Остров Тасмания первый среди австралийских колоний был вполне «очищен», по буквальному английскому выражению, от его первоначальных обитателей, число которых ко времени появления белых достигало семи тысяч. Среди австралийских племен тасманийцы, как говорили, были самыми замечательными по своей красоте и доброте. В конце 1834 года последние туземцы Тасмании, преследуемые как дикие звери, были захвачены на оконечности одного возвышенного мыса, и это событие праздновалось с триумфом. Пленных сначала переводили с островка на островок, а затем всех, числом до двухсот, согнали в одну из болотистых долин острова Фляндерса. Там им выдавали скупые порции съестных припасов и щедро угощали уроками катехизиса.
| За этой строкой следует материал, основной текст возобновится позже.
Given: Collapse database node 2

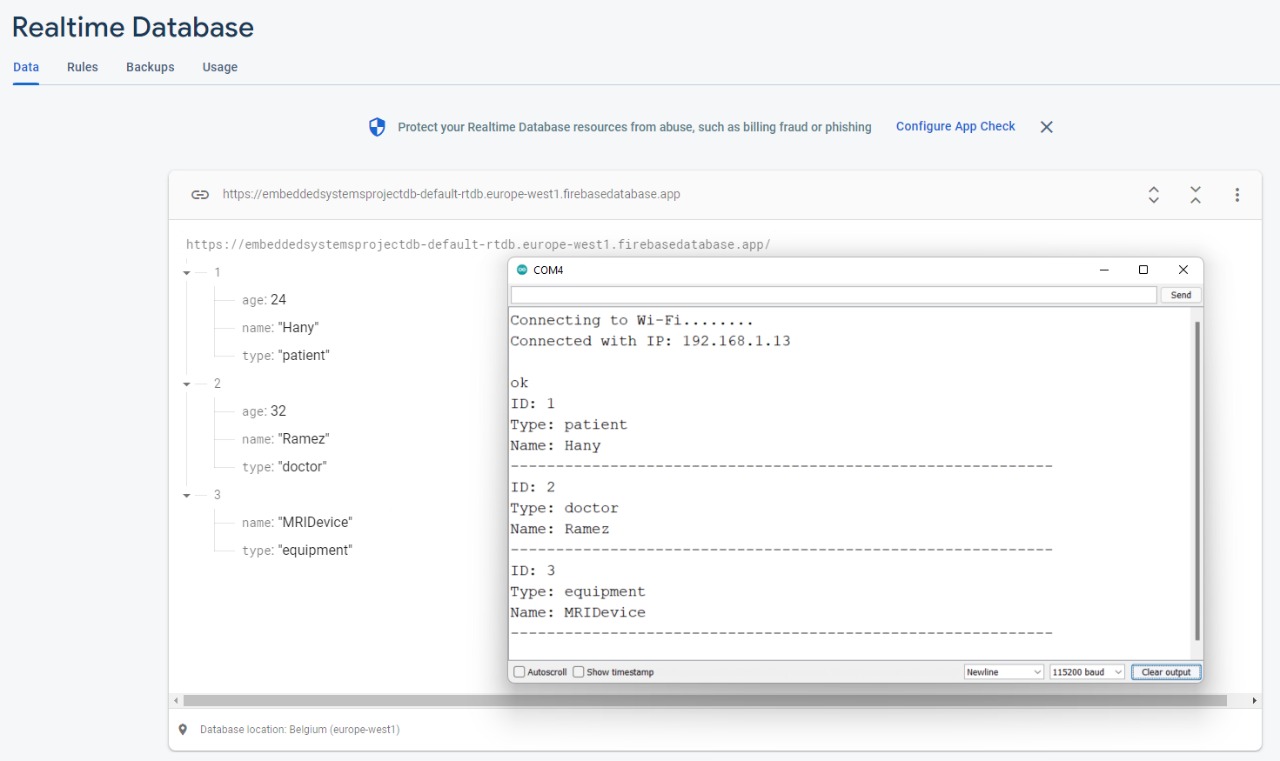Looking at the screenshot, I should (186, 383).
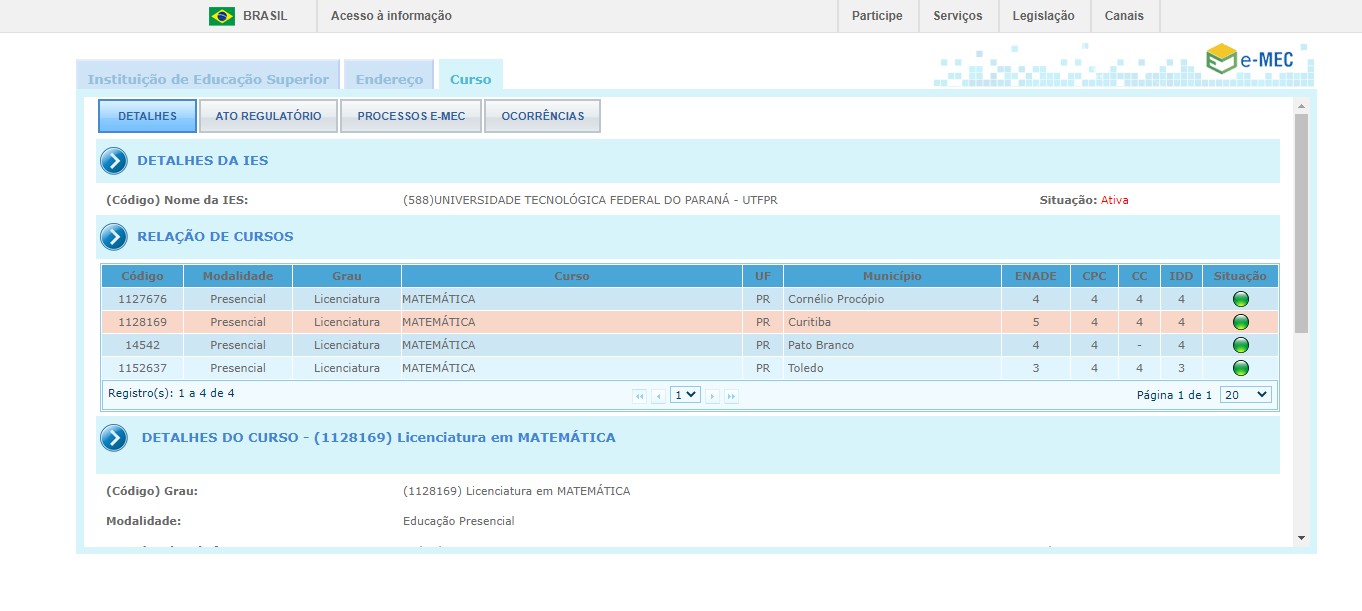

И так как они вынуждены были беспрекословно терпеть все, их община приводилась даже как пример преуспеяния христианской цивилизации среди первобытных дикарей. Но за десять лет пребывания в месте ссылки более трех четвертей «облагороженных» христианской религией туземцев перемерло. Тогда двенадцать мужчин,двадцать две женщины и десять детей перевели на другое место, отдав их все же под надзор специальных надсмотрщиков, которые наживались за счет денежных сумм, «великодушно» отпущенных английским правительством на содержание пленных тасманийцев. В 1860 году от когда-то многочисленного племени в живых осталось только шестнадцать человек. В 1869 году умер последний мужчина тасманиец, а за два года до приезда Миклухи-Маклая в Австралию, в 1876 году, умерла последняя женщина этого племени — «королева» Труганина, прозванная англичанами Лалла Рук.